Britain bans UAE flights, UAE is home to thousands of British expatriates and also serves as a hub for travellers to the Middle East.
Britain is banning direct passenger flights to and from the United Arab Emirates (UAE) from Friday, shutting down the world’s busiest international airline route from Dubai to London.
Britain said it was adding the UAE, Burundi and Rwanda to its coronavirus travel ban list because of worries over the spread of a more contagious and potentially vaccine-resistant COVID-19 variant first identified in South Africa.
“This means people who have been in or transited through these countries will be denied entry, except British, Irish and third country nationals with residence rights who must self-isolate for ten days at home,” UK Transport Minister Grant Shapps said on social media.
Emirates and Etihad Airways said on their websites they would suspend all UK passenger flights from 13:00 GMT on Friday when the ban takes effect.
The UK transport department advised British nationals currently in the UAE to make use of indirect commercial airline routes if they wished to return to Britain.
Dubai to London was the world’s busiest international route in January with 190,365 scheduled seats over the month, according to airline data provider OAG.
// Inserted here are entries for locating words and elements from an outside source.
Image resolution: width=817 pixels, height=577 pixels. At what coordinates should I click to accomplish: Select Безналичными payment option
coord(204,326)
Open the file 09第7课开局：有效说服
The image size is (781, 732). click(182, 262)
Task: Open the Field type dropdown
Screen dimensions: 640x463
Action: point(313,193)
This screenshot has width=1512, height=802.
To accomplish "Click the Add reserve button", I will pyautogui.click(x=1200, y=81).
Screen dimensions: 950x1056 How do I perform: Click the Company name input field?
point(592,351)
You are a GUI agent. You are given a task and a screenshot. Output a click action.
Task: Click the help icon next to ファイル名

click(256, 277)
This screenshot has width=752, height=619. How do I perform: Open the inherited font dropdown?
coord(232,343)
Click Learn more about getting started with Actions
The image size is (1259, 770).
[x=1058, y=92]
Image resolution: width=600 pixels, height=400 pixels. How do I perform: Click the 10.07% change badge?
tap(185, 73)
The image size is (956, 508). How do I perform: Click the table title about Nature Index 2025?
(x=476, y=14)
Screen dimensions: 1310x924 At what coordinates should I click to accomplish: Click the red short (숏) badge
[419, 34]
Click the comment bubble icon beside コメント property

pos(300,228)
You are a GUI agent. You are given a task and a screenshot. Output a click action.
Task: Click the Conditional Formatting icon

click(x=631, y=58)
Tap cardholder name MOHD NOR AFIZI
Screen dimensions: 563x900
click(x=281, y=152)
The UAE is home to thousands of British expatriates and has been a popular destination for social media influencers during the pandemic, who have created upset in the UK by claiming to have travelled for work and then posting holiday pictures online. The country is currently in lockdown with people told not to travel overseas.
Dubai last week clamped down on its entertainment scene and suspended non-essential surgery in hospitals after a spike in coronavirus cases.
One of the seven emirates that make up the UAE, Dubai has branded itself this northern hemisphere winter as an open, sunny and quarantine-free escape.
But COVID-19 infections have surged since the New Year.
The UAE flag-carriers, Emirates and Etihad, also usually carry large numbers of passengers connecting from Britain to destinations such as Australia so the decision to cancel the flights will have far-reaching implications.
The Australian government said it will add more charter flights from Britain if needed as a result of the ban.
Eran Ben-Avraham, an Australian stranded in Britain due to strict limits on the number of arrivals in Australia, said his options for getting home were continually shrinking.
“At the moment it is only giving us three options of flying Qatar, ANA or Singapore Airlines,” he said. “Every day it is making it more difficult to get home. The flights back are anywhere from like 4,000 pounds ($5,487).”